Abaixei a cabeça, sentindo alguma
espécie de náusea, mas queria continuar ouvindo aquele senhor que ainda não se
revelara: qual seu nome, senhor?
Meu nome? Olha, antigamente me
chamavam de Luís, na certidão de nascimento a minha mãe colocou: Luís Oliveira
de Santos, mas no estádio perdi meu provir. Sou chamado de gandula o tempo
todo.
“Mas que horrível deve ser para o
senhor não viver dessa forma!”, exclamei, atônito, com um certo fingimento.
Ah, não, meu senhor. Eu me acostumei.
Não tem ninguém que os jogadores mais conheçam do que os gandulas. Pode
perguntar para qualquer um, eles hão de confirmar. Afinal, sou eu quem leva a
única possibilidade de vitória que eles têm, não é mesmo?
Mas o meu desejo que a bola saia para
outro lugar se trata de outro motivo. É que quando a cobrança de lateral
acontece, são mais alguns centavinhos no bolso. Eu fico implorando, escondido
atrás daquelas placas de anúncio, para que a bola saia o mais rápido possível
para a lateral.
Quando assim ocorre, meu senhor, sei
que será um bom dia, porque é sinal de que o jogo será ruim, e não há nada que
um gandula não preze que um bom jogo ruim.
Entretanto, não pense que não gostamos
de uma bela partida de futebol, também gostamos dessas partidas grandes, cheias
de craques onde a bola só sai dos pés de um Garrincha, de um Pelé, de um Didi,
Vavá... Acontece é que se ganha mais dinheiro nessas partidas.
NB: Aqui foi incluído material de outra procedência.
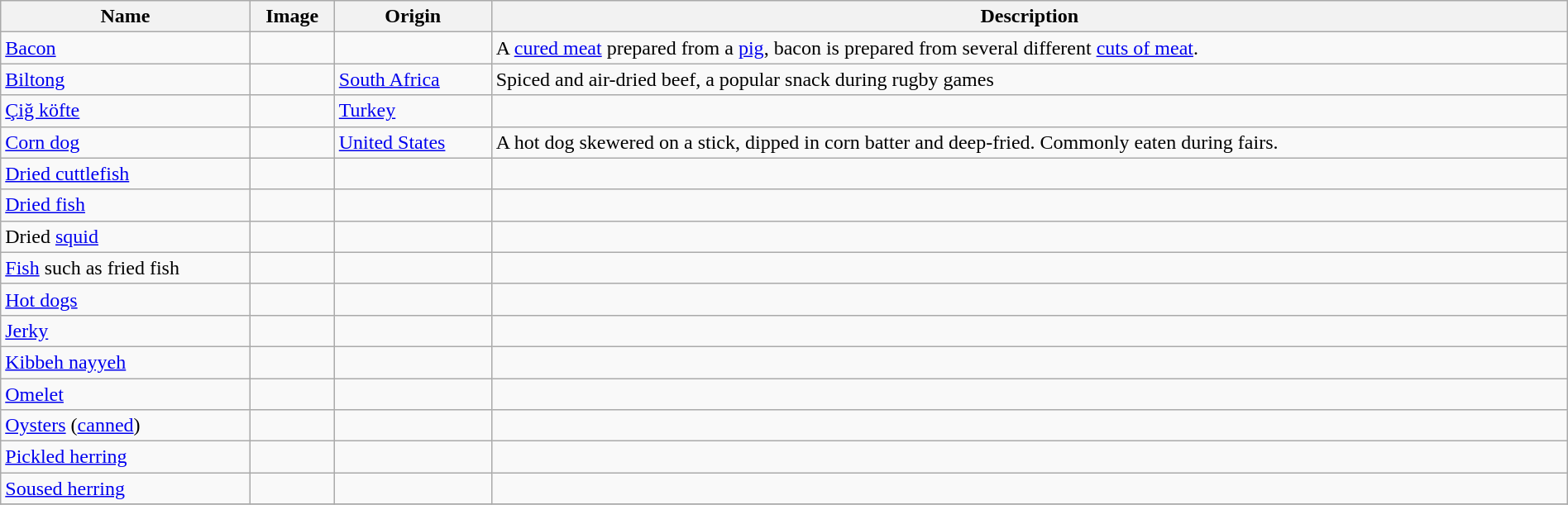
A hot dog skewered on a stick, dipped in corn batter and deep-fried. Commonly eaten during fairs. [1029, 142]
Hot dogs [126, 299]
Dried squid [126, 237]
United States [413, 142]
Oysters (canned) [126, 426]
Biltong [126, 79]
South Africa [413, 79]
Name [126, 17]
Kibbeh nayyeh [126, 362]
Origin [413, 17]
Jerky [126, 331]
Çiğ köfte [126, 111]
A cured meat prepared from a pig, bacon is prepared from several different cuts of meat. [1029, 48]
Bacon [126, 48]
Description [1029, 17]
Image [292, 17]
Spiced and air-dried beef, a popular snack during rugby games [1029, 79]
Dried cuttlefish [126, 174]
Soused herring [126, 489]
Turkey [413, 111]
Dried fish [126, 205]
Fish such as fried fish [126, 268]
Corn dog [126, 142]
Pickled herring [126, 457]
Omelet [126, 394]
Capture the cell that displays the provided text and extract its [x, y] central coordinate. 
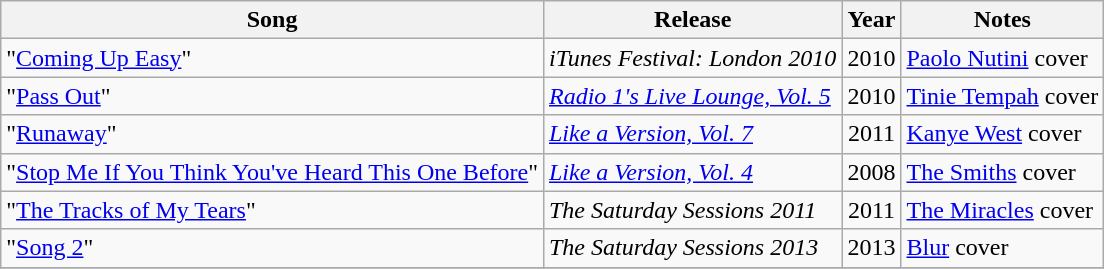
"The Tracks of My Tears" [272, 210]
Like a Version, Vol. 4 [692, 172]
Year [872, 20]
Tinie Tempah cover [1002, 96]
"Stop Me If You Think You've Heard This One Before" [272, 172]
"Runaway" [272, 134]
Kanye West cover [1002, 134]
Paolo Nutini cover [1002, 58]
iTunes Festival: London 2010 [692, 58]
Notes [1002, 20]
Radio 1's Live Lounge, Vol. 5 [692, 96]
The Saturday Sessions 2011 [692, 210]
Blur cover [1002, 248]
The Miracles cover [1002, 210]
2013 [872, 248]
The Smiths cover [1002, 172]
"Pass Out" [272, 96]
Song [272, 20]
"Coming Up Easy" [272, 58]
Like a Version, Vol. 7 [692, 134]
2008 [872, 172]
Release [692, 20]
The Saturday Sessions 2013 [692, 248]
"Song 2" [272, 248]
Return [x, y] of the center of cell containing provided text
Se me permite um interpelo quanto ao
que eu disse sobre entender futebol através da vida é, que, como gandula a
gente descobre um pouco de sobrevivência porque convivemos com muitos ao nosso
redor enquanto trabalhamos.
O outro senhor que lhe dirigiu a
palavra esbravejante, nervoso e até um pouco exasperado, pode não parecer, mas
é um juiz, um árbitro de futebol.
Ele não podia concordar com tal
argumento quanto à largura do campo, pois, isso significaria que iria ter de
usar mais as pernas para correr e mais os olhos para enxergar. Seria
responsabilidade maior.
E, veja bem: as arquibancadas não
devem correr o risco de diminuírem com o plano maléfico que o senhor estava
assumindo, sabe por quê? Ele, como árbitro, depende da torcida que se instala
naquele local, a torcida também o alimenta. Por mais que seja capaz de tirar
tudo, igualmente.
Só que ganhamos apenas de quem nos
tira, não é, senhor?
Achei graça daquele desafortunado
homenzinho, coloquei-me de pé para ir embora. Antes disso, o jovem senhor me
chamou: cavalheiro, me faz um favor? Poderia chamar o garçom antes de sair?
Preciso pagá-lo
Respondi que sim, mas não sabia seu
nome para o identificar no balcão. Só que num súbito ato de adivinhação, o
pobre homem, assegurou: diz que é o gandula.